Les réformes introduites en Pologne par le gouvernement du Premier ministre Donald Tusk sont «préoccupantes », a confié le commissaire européen à l’Agriculture Janusz Wojciechowski à Euractiv Pologne.

EURACTIV Pologne
Informal meeting of EU agriculture ministers in Stockholm
« En tant qu’ancien juge, ancien membre du Conseil national de la magistrature et ancien chef de la Cour suprême des comptes, j’observe la politique polonaise et beaucoup de choses me préoccupent », a déclaré M. Wojciechowski à Euractiv Pologne lors d’un entretien. [[EPA-EFE/Henrik Montgomery]]

Les réformes introduites en Pologne par le gouvernement du Premier ministre Donald Tusk sont « préoccupantes », a confié le commissaire européen à l’Agriculture, Janusz Wojciechowski, à Euractiv Pologne.

Après avoir remplacé le gouvernement nationaliste Droit et Justice (PiS, Conservateurs et Réformistes européens) en décembre dernier, la coalition dirigée par M. Tusk a promis de « ramener la Pologne vers l’Europe », en partie en abrogeant les réformes judiciaires du PiS et celles concernant les médias, que la Commission avait jugées contraires à l’État de droit.

Peu après son arrivée au pouvoir, le nouveau gouvernement a remplacé la direction des médias publics, qui, sous le PiS, avait été accusée de servir d’outil de propagande pour le parti au pouvoir. Il a ensuite dissous les sociétés de médias publics pour les restructurer.

Les modifications ont été basées sur le code du commerce et introduites sans projet de loi, ce qui a suscité les critiques du PiS et du président Andrzej Duda.
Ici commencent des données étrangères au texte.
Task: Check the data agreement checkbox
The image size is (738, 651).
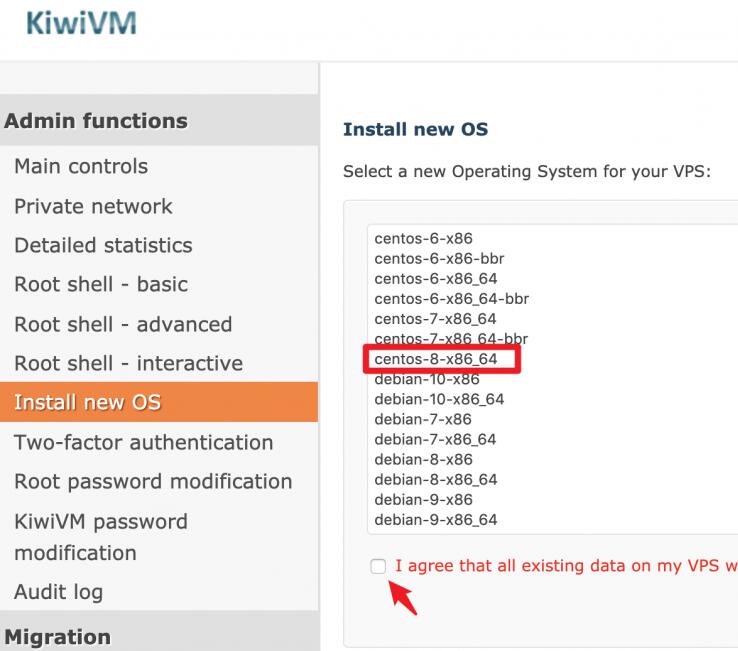Action: pos(378,567)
Les députés du PiS ont déclaré que le gouvernement de M. Tusk avait enfreint l’État de droit, accusation que le parti avait l’habitude d’entendre de la part du camp de M. Tusk lorsqu’il était au pouvoir.

« En tant qu’ancien juge, ancien membre du Conseil national de la magistrature et ancien chef de la Cour suprême des comptes, j’observe la politique polonaise et beaucoup de choses me préoccupent », a affirmé M. Wojciechowski à Euractiv Pologne lors d’un entretien.
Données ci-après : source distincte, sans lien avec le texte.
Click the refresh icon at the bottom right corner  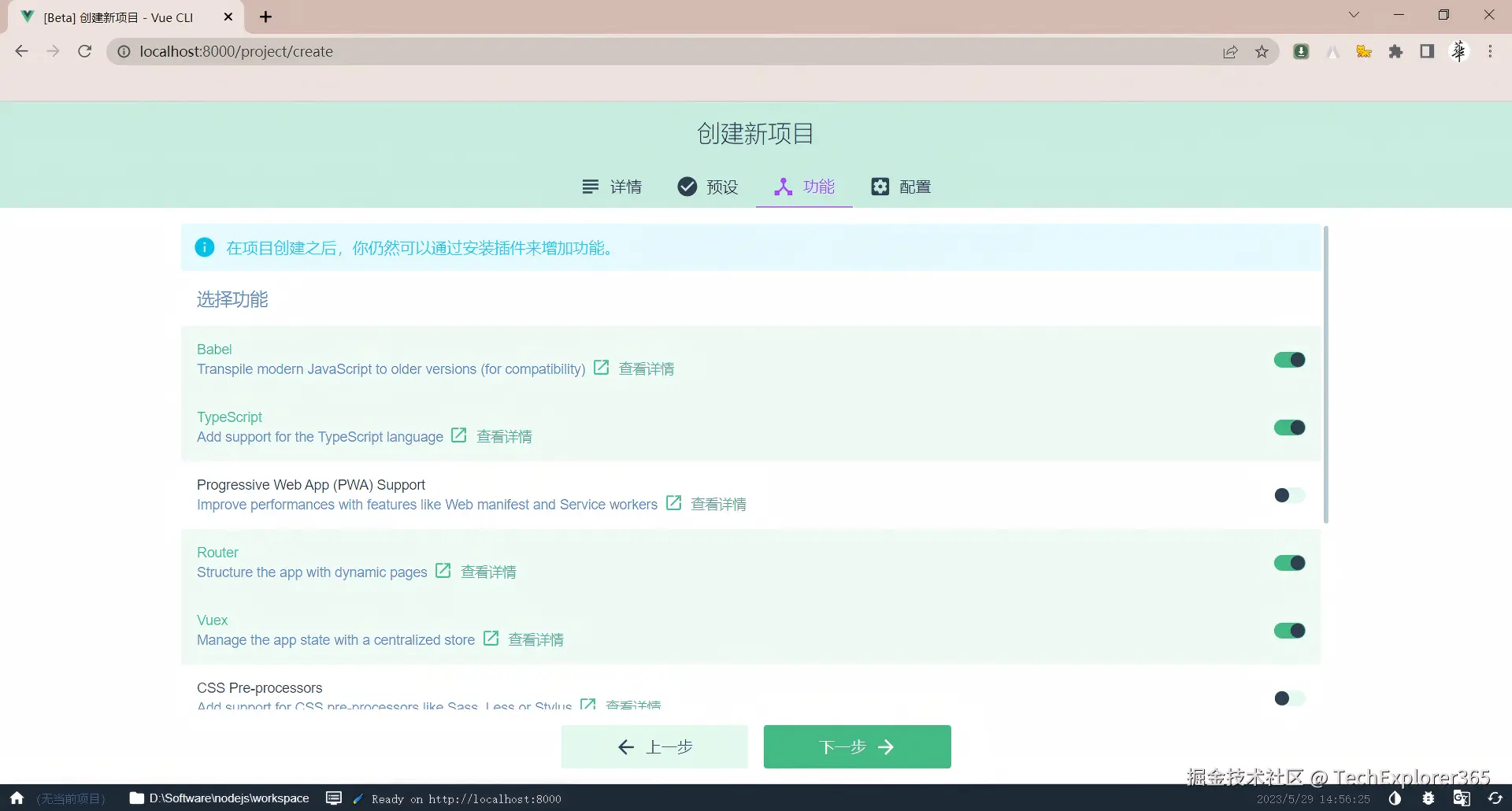click(x=1494, y=798)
Il a cité une tentative d’utiliser « d’autres substituts légaux ou extralégaux » au lieu de projets de loi ordinaires pour introduire des réformes en Pologne. « Ce n’est pas une bonne chose et cela m’inquiète », a-t-il admis.

Il a ajouté que la Pologne devrait être un « pays fondé sur l’État de droit » et que toutes les décisions devraient être prises conformément à la loi. Il a répété à plusieurs reprises qu’il était « sérieusement préoccupé » par les méthodes du gouvernement actuel.

M. Wojciechowski est un ancien dirigeant du Parti paysan polonais (PSL, Parti populaire européen), parti agraire qui fait désormais partie de la coalition au pouvoir de Donald Tusk. Il a rejoint le PiS en 2010 et a été nommé par le gouvernement du PiS de l’époque pour être membre de la Commission d’Ursula von der Leyen en 2019.

« Les changements au sein des médias publics, en particulier au sein du diffuseur public TVP, sont nécessaires », a expliqué à Euractiv Pologne l’eurodéputée Róża Thun du parti au pouvoir Pologne 2050 (Renew), en réaction à la déclaration de M. Wojciechowski.

« La légalité des changements apportés sera évaluée par le pouvoir judiciaire. Ce que je peux dire avec certitude, c’est que ces réformes étaient absolument nécessaires. La haine permanente, les mensonges et la domination des médias publics par un seul parti [sous le gouvernement PiS] étaient définitivement contraires à la loi », a-t-elle poursuivi.

« S’en écarter était une nécessité pour regagner la confiance du public dans les médias publics », a-t-elle ajouté.

Les réformes de M. Tusk ont permis à la Pologne de gagner 10 places dans le classement mondial de la liberté de la presse de Reporters sans frontières (RSF) par rapport à 2023, le pays étant classé 47e dans la dernière édition.

Tout en reconnaissant que la sensibilisation du public à la liberté de la presse en Pologne «demeure encore faible», RSF estime que la victoire de la coalition dirigée par M. Tusk en 2023 «représente une opportunité d’améliorer le droit à l’information ».